「ペース配分をするな」ラミレスが選手、監督として実践した「対パ」対策 (4ページ目)

  • 長谷川晶一●取材・文 text by Hasegawa Shoichi
  • photo by Sankei Visual

 しかし、こうした考えこそ、「セ・リーグの変化球偏重」の傾向をさらに推し進めることになり、よりパ・リーグとの差が開いてしまうことになるのは皮肉なことだ。だからこそ、レギュラーシーズンでは次のような指導を徹底していたという。監督時代に出版された『CHANGE!』(KADOKAWA)にはこんな一節が記されている。

「監督になった暁には、自軍の投手陣には内角攻めを確実に覚えてもらおうと考えていた。投手陣に対する要求の1つとして、投球の7割が内角、3割が外角というプランを私は持っていた」

 監督を務めた5年間、「投球の7割が内角」は実践できたのかを問うと、ラミレス氏の白い歯がこぼれた。

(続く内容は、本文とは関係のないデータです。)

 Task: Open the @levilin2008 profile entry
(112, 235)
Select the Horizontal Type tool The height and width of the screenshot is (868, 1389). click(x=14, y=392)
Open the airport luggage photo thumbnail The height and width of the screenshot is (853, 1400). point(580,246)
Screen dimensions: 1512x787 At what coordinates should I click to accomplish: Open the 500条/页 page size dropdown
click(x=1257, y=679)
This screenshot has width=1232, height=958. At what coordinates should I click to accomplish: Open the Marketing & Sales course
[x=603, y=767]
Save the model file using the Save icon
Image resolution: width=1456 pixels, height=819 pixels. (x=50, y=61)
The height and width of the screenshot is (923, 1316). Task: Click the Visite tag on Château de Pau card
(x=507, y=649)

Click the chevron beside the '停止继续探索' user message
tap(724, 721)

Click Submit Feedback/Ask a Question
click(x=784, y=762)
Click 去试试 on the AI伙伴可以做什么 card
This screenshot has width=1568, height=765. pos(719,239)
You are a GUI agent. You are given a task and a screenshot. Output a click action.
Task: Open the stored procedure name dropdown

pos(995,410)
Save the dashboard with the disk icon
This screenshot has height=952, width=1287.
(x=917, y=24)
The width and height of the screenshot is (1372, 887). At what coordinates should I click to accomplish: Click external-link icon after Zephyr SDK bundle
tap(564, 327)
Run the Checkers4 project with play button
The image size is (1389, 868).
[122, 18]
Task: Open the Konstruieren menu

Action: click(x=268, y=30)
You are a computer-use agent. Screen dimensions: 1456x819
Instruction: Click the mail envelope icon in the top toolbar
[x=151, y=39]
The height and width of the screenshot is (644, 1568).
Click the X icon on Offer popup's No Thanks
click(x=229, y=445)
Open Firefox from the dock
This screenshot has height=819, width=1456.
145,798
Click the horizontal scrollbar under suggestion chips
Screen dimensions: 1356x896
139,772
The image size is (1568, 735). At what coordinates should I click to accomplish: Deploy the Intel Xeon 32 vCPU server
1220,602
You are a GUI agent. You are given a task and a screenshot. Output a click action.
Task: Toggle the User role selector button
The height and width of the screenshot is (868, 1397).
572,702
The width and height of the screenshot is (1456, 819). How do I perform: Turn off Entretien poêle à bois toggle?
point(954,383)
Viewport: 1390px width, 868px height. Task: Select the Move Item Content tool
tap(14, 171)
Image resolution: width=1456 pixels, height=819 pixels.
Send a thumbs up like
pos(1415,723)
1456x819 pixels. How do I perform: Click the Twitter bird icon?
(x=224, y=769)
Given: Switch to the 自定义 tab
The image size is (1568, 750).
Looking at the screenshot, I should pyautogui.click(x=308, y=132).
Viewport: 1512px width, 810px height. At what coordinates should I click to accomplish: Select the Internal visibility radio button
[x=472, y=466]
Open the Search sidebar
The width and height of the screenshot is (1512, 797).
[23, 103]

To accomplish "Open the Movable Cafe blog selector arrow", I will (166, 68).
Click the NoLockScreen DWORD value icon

「監督初年度の最大の改革が、キャッチャーに対して『もっとインサイドを要求しろ』ということでした。確かに、それまでよりは内角へのサインは増えました。それでも私からすればまだアウトコース中心の配球でした。キャッチャーだけでなく、ピッチャーの意識の中にも、『デッドボールを与えたらどうしよう......』という恐怖心がありました。一度、打者に当ててしまうと、インサイドを立て続けに攻めることができなくなる。そんな状態はまだまだ続いていますね」

 前回の話と総合すると、セ・リーグ投手陣が積極果敢に打者のインコースを攻めるようになるためには、投手の球速を上げて内角攻めへの自信を持つことを前提として、投手は打者の胸元をえぐることを恐れないこと。捕手はどんどんインサイドへのサインを出すこと。そんな「意識改革」が求められていることがよく理解できる。